How to Supercharge Your Linux Per-Core I/O Performance by 60%: A Step-by-Step Guide Inspired by Jens Axboe's Latest Patches

What You Need

  • A Linux development machine (preferably with a recent kernel source, e.g., 6.x)
  • Basic familiarity with Linux kernel compilation and command-line tools
  • Installation of necessary development packages: build-essential, libncurses-dev, bison, flex, libssl-dev, and git
  • Access to the latest kernel source code (clone from git.kernel.org or download a tarball)
  • Benchmarking tool: fio (Flexible I/O Tester) for measuring per-core performance
  • Knowledge of IO_uring and the block layer (helpful but not strictly required)
  • Patience and a test environment (do not apply unfinished patches on production machines)

Step-by-Step Guide

Step 1: Identify the I/O Overhead Bottleneck

Before optimizing, understand where the overhead lies. Review presentations or documentation that compare Linux I/O performance with SPDK. Common bottlenecks include lock contention, syscall overhead, and inefficient memory management. Axboe’s work focused on reducing per-IO overhead in the block layer and IO_uring paths. For your own analysis, use tools like perf and trace-cmd to capture kernel traces during heavy I/O workloads.

Step 2: Set Up Your Development Environment

  1. Clone the Linux kernel source tree from the official repository:
    git clone https://git.kernel.org/pub/scm/linux/kernel/git/torvalds/linux.git
  2. Install required build dependencies. For Debian/Ubuntu:
    sudo apt-get install build-essential libncurses-dev bison flex libssl-dev
  3. Configure the kernel. Start with a baseline configuration (e.g., make defconfig) and ensure IO_uring support is enabled (CONFIG_IO_URING=y).

Step 3: Find and Apply the Performance Patches

Axboe’s patches are typically submitted to the Linux Kernel Mailing List (LKML) or available in the io_uring development branch. To replicate the 60% gain, look for series titled like “per-core IO improvements” or similar. Steps:

  • Search LKML archives or the maintainer’s git tree.
  • Download the patch series (e.g., git format-patch from a working branch).
  • Apply patches on top of your kernel source: git am *.patch.
  • Resolve any conflicts manually if they occur.

Step 4: Compile and Install the Custom Kernel

  1. Build the kernel and modules: make -j$(nproc)
  2. Install modules: sudo make modules_install
  3. Install the kernel image: sudo make install
  4. Update bootloader (e.g., update-grub) and reboot into the new kernel.

Step 5: Benchmark Per-Core I/O Performance

Use fio to measure single-core I/O throughput. Example command for random reads with IO_uring:

fio --name=test --ioengine=io_uring --rw=randread --bs=4k --numjobs=1 --size=1G --runtime=30 --time_based --group_reporting

Run the same benchmark on the baseline kernel (without patches) and the patched kernel. Compare the IOPS (I/O operations per second) and latency percentiles.

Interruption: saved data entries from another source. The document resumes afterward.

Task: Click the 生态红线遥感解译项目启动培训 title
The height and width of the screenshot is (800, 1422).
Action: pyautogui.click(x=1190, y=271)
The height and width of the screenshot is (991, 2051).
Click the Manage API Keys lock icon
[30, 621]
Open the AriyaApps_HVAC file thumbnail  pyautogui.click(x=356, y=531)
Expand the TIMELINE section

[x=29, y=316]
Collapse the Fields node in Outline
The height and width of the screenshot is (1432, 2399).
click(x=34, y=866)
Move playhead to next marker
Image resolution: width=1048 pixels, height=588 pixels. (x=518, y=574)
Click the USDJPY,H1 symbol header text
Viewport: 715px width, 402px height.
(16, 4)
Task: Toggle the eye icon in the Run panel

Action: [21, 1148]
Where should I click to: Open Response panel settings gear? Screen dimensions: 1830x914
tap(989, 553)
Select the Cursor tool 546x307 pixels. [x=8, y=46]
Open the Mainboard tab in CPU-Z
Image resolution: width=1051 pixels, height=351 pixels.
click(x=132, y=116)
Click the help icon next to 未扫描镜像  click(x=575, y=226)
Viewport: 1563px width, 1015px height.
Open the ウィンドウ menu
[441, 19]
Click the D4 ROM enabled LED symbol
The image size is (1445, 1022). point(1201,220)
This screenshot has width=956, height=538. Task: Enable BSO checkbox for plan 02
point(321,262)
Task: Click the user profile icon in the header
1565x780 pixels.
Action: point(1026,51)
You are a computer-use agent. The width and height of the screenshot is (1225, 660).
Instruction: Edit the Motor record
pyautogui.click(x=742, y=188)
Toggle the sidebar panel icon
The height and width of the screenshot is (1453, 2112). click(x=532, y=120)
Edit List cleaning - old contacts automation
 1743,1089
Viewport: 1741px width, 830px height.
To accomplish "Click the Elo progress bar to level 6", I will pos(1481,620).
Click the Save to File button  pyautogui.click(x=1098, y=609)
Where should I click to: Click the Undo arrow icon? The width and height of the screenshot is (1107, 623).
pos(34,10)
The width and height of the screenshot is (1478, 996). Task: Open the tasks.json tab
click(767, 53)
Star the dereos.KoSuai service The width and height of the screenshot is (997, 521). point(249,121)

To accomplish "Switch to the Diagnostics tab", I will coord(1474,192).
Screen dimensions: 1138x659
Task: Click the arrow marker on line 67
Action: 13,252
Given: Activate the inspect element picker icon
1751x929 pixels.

Step 6: Analyze and Iterate

If your results don’t show a ~60% improvement, investigate:

  • Check kernel config differences (ensure no debugging options that slow down I/O).
  • Use perf top while running fio to identify remaining hot spots.
  • Try different patch versions or additional optimizations from Axboe or other developers.

Tips for Success

  • Test on a non-critical system – these patches are cutting-edge and may have stability issues.
  • Use the exact same hardware and workload for before/after comparisons to avoid variables.
  • Watch the LKML and IO_uring mailing list for evolved patches, as Axboe often posts updated versions.
  • Consider enabling kernel debug options initially to catch any regressions, then disable for performance runs.
  • Document each patch and its effect to contribute back to the community if you build on the work.
  • Understand the trade-offs – the patches may increase per-core performance at the cost of slightly higher memory usage or complexity.

Conclusion

By following these steps, you can harness the same optimizations that Jens Axboe developed to boost per-core I/O performance by up to 60%. Remember that kernel development is iterative; your mileage may vary depending on your hardware and workload. Stay engaged with the open-source community to get the latest improvements and contribute your findings.